Three Buildings, an exhibition sponsored by the Landmarks Preservation Commission and held in October 1975 in the street-level public gallery of the Graduate Center of the City of New York on West 42nd Street, explored the architecture and urbanism of three landmark buildings located on that same thoroughfare: the New York Public Library, the Times Tower, and Grand Central Terminal—one safe, one lost, and one (at that time) still threatened.
Ada Louise Huxtable, New York Times
Paul Goldberger, New York Times
#Interpreting the City
Located in the ground-floor “mall” of the CUNY Graduate Center—a covered open-air gallery traversed daily by thousands—Three Buildings’ photomurals traced the historical, architectural and urban significance of the trio of structures that had helped to define the growth and character of the famed crosstown boulevard on which the exhibition was located, 42nd Street. “The show’s unique virtue,” noted Ada Louise Huxtable in the New York Times, “is that its subject matter is only steps, or blocks, away. One leaves the mall…to encounter the buildings themselves. This gives the display an extraordinary extra dimension.”

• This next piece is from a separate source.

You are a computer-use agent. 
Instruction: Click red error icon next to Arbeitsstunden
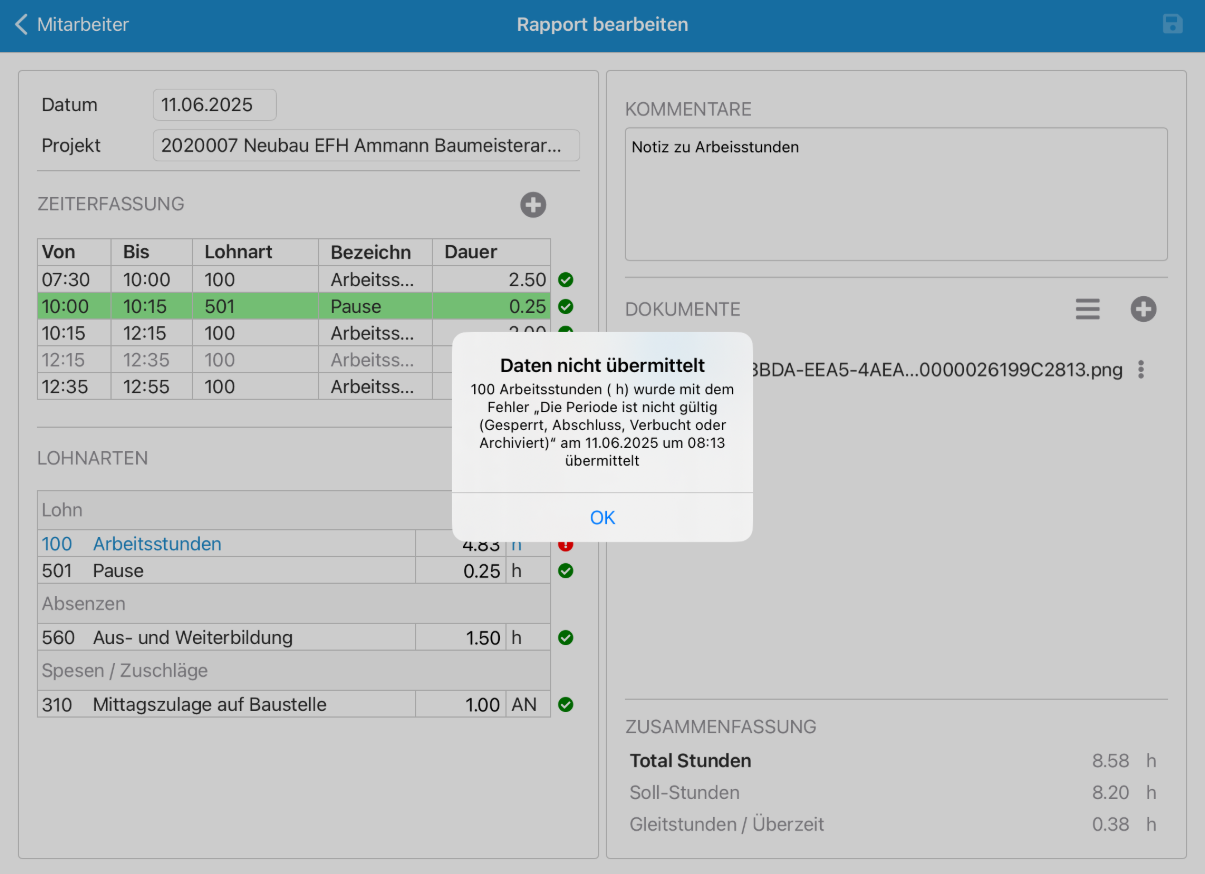tap(565, 544)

Celebrating the city’s architectural past, Three Buildings was also driven by an urgent mission of its own time: defending the value of landmarking, in an era when the still-new notion of historic preservation remained deeply controversial. Indeed, the show took place at the moment that the survival of Grand Central Terminal—and of New York’s landmarks law itself—stood in true jeopardy, challenged in the U.S. Supreme Court by the terminal’s owners, who planned to construct a 60-story tower by Marcel Breuer atop the historic building. The images of Breuer’s proposal (above, center) and of the Times Tower (above, right and far right), stripped years before of its historic facade, wrote Huxtable, “are the shockers of the show.”